I came here to speak truth to power. I did not come here to belong to an august little club where we all pat each other on the back and say, “What an excellent question”.
Decorum is about truth and answering.
I would suggest one of the main problems that I see, which adds a great deal of frustration, is that we have people standing in the House, reading things that were written by somebody else, and we can tell they are reading something that was handed to them five minutes ago. What are they doing here? Why not just have their staff come in?
To read repeated notes from ministers, day after day, is a debasement of debate, so yes, I get frustrated.
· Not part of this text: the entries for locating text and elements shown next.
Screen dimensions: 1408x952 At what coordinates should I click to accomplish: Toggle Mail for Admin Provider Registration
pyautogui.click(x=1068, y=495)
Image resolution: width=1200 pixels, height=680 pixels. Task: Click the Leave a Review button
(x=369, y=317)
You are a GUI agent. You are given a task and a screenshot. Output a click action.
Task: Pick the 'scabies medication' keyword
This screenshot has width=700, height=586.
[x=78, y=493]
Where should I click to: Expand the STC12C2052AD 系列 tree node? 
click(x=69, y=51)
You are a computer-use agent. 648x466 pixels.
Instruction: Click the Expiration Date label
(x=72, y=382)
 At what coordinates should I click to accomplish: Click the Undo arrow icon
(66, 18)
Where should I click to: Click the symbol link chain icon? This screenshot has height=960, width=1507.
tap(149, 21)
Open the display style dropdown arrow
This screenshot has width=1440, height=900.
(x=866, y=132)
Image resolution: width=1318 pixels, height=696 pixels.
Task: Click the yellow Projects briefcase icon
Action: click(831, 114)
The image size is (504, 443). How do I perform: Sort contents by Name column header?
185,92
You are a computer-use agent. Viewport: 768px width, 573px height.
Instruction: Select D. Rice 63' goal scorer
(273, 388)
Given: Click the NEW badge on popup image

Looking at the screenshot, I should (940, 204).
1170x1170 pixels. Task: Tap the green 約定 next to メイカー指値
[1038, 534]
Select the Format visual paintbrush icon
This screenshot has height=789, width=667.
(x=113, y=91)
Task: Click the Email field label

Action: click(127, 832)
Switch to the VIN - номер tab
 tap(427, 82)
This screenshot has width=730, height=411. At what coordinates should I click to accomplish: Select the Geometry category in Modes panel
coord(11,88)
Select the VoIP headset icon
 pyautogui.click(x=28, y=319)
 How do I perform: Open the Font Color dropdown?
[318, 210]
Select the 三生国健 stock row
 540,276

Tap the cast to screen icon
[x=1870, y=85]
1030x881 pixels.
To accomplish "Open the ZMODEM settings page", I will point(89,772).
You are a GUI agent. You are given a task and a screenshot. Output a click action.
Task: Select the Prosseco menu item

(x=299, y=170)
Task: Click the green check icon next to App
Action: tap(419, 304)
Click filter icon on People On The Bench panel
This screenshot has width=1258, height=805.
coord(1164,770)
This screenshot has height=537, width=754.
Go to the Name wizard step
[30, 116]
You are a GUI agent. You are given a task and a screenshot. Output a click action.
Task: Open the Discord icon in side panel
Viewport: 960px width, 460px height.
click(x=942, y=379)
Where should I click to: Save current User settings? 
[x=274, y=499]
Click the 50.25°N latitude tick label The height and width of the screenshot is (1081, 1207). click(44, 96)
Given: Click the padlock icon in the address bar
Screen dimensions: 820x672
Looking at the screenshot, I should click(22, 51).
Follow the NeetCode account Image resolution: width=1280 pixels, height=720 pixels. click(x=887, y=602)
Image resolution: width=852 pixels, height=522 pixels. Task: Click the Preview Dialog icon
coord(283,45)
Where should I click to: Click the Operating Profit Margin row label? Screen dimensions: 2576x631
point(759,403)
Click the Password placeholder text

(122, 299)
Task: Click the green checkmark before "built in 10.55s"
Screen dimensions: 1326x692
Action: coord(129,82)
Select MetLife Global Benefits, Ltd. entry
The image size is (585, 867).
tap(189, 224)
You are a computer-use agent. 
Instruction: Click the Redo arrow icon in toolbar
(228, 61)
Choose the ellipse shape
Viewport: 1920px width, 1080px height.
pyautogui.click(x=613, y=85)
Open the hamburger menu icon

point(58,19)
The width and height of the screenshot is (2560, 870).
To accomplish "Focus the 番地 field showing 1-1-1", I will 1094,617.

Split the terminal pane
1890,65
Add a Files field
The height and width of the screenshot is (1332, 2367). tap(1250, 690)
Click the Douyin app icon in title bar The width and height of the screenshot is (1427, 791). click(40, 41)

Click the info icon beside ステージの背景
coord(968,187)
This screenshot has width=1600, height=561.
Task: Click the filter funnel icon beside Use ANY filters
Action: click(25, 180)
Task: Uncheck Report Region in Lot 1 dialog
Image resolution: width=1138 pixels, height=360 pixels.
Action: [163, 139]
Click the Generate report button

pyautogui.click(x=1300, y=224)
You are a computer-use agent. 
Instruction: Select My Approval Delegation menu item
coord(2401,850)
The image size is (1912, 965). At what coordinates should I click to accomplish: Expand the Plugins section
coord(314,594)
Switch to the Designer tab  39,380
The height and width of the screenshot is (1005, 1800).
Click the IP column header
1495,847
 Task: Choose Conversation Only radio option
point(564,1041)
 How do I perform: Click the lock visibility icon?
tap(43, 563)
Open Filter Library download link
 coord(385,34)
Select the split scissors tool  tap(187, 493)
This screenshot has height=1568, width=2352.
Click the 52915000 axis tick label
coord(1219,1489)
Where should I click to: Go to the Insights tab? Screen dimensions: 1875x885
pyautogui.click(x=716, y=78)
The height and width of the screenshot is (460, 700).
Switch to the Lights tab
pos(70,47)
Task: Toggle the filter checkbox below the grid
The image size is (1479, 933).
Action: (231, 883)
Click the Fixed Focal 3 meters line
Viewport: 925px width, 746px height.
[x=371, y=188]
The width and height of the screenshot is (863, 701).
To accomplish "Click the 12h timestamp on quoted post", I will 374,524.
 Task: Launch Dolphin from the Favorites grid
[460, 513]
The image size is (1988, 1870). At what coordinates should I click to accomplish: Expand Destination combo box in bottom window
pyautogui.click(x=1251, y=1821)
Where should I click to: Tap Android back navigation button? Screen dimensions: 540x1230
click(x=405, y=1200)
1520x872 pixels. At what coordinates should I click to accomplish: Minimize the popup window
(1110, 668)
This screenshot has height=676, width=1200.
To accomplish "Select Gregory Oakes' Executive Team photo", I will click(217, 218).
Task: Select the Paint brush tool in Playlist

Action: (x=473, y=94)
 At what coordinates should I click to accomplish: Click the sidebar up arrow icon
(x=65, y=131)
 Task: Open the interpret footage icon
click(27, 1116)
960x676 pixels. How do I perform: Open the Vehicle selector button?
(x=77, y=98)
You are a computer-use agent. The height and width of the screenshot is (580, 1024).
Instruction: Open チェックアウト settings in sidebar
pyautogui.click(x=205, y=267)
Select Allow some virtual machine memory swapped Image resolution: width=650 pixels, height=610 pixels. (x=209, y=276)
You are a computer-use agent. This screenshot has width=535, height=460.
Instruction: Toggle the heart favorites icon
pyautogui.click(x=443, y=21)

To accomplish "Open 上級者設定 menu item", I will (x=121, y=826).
I would suggest we return to the Standing Orders that existed, whereby we have to just speak. It might be a bit more difficult for us. We might be a little wibbly-wobbly for a while; but that would actually restore a level of accountability in the House, because what is happening under this faux decorum is that we are being run like vacuous marionettes by whatever political staffers higher up are saying, such as “This is what you are going to read today. This is what you are going to say, and in trouble, say only this”.
That is not democracy.
I would like to ask my hon. colleague about how we can cut those strings of the marionettes so we can actually start to speak truth to power, get proper responses, and do it in a dignified fashion.